Publié le par la freniere

leonidas.jpgDevenu médecin à Port-au-Prince, endocrinologue aux Etats-Unis, Jean-Robert Léonidas publie, enseigne, donne des conférences, informe les compatriotes, dispense des cours pour collègues en instance d'insertion. Haïti-progrès lui ouvre ses colonnes pour la littérature et des compte-rendus de lecture.

En 1992, paraît à Montréal Sérénade pour un pays ou la Génération du Silence, un retour spirituel au pays natal. Son deuxième livre Prétendus Créolismes ; le couteau dans l'igname (1995) est un essai sur le bilinguisme haïtien. En 2005, il signe un roman Les Campêches de Versailles et en 2007 un recueil de poèmes Parfum de Bergamote. Il prépare une oeuvre catégorie Beaux-arts sur des peintres haïtiens.
Jean-Robert Léonidas est un passionné des lettres. "La médecine est son épouse et la littérature sa maîtresse" dit Joel Desrosiers.

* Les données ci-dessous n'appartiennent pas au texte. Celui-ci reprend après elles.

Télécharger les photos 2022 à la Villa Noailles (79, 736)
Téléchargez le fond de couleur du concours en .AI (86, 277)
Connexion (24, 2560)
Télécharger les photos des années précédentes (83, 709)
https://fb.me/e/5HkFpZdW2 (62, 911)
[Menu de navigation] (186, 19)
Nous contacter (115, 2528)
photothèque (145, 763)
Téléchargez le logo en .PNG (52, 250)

"Son écriture s'équilibre à un niveau accessible, élégante, sans ostentation ni panaches, simple, sans redondances ennuyeuses ni platitudes", ajoute Jean L. Prophète.
Dans une critique du roman, Hugues St-Fort, docteur en linguistique (Sorbonne) clôture ainsi: "L'écriture de Jean-Robert Léonidas est une écriture hautement littéraire. Le travail sur le langage atteint un degré de raffinement rarement dépassé dans notre littérature."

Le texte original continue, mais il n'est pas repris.